Automate Postgres Database Backup and Upload to S3

Database is a very critical system for an application. To prepare for any disaster we all must take regular backups of our database.

In this tutorial we will create a bash script to automate postgres database backup from a docker container and native postgres installation then upload to S3 based storage system.

What we will cover

Write db backup automation script for docker and non-docker based system
Upload backup file to AWS S3
Setup the cron job for daily backup

Steps

Move to your project folder, where docker-compose.yml is.
Take the database backup in container
Copy the backup file from container filesystem to our desired location
Delete the backup file inside the container
Upload backup file to S3
Delete the local backup file

Code snippet below covers step 1 to 4. But it is not optimal, later we will make modification so that we can easily automate it and make it re-usable.

cd project_dir

docker compose exec db_service_name sh -c "pg_dump -U db_user db_name > filename"

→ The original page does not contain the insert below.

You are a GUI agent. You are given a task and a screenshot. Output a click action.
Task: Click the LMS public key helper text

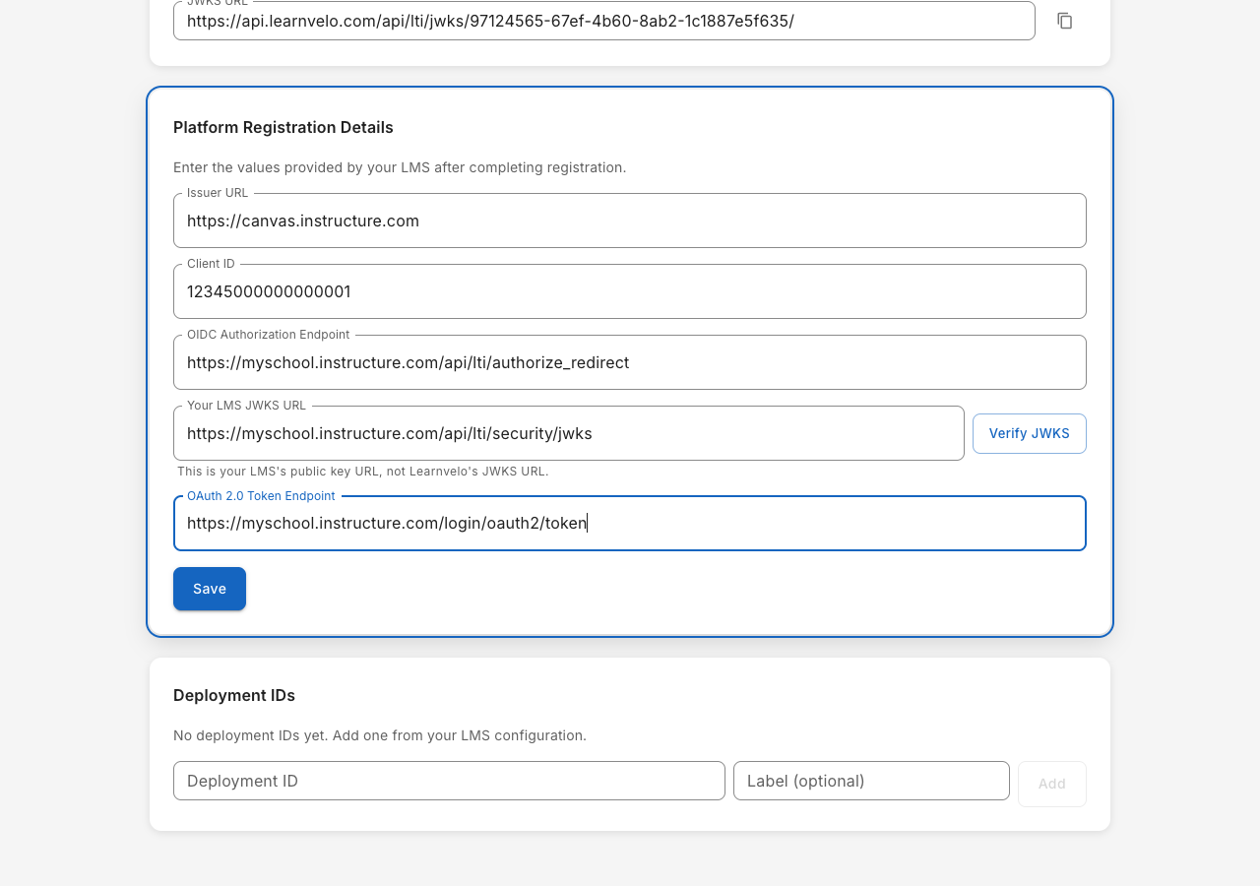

docker compose cp db_service_name:filename destination/filename

docker compose exec db_service_name rm filename

Upload to S3

To upload file to S3, we need to have aws cli installed, you can follow this guide from AWS docs to install awscli.

After installing awscli, you need to run aws configure and provide your key id and key secret. You can use any S3 based storage system here.

aws s3 cp filename s3://your-bucket

If you are using some other S3 based storage system then you’ll have to provide custom --endpoint-url argument here, make sure you read the respective docs for this.

Full Script

We have laid out all the steps and code to accomplish that, now let’s modify in such a way that we can easily automate it and make it reusable.

The filename is created based on the current datetime of the system, so that we can avoid ambiguity and exactly know how old is the backup file.

For docker compose

#!/bin/bash

############## ✅ Update These Values ##################
directory="your-project-dir"
home="/home/<user>"

db_service_name="db"
db_user="db_user"
db_name="db_name"

#####################################################
############ 🔴 CHANGE WITH CAUTION 🔴 #############
date=$(date +"%Y-%m-%d-%H:%M:%S")
filename=$db_name"_"$date".sql"

cd $home
cd $directory
docker compose exec $db_service_name sh -c "pg_dump -U $db_user $db_name > $filename"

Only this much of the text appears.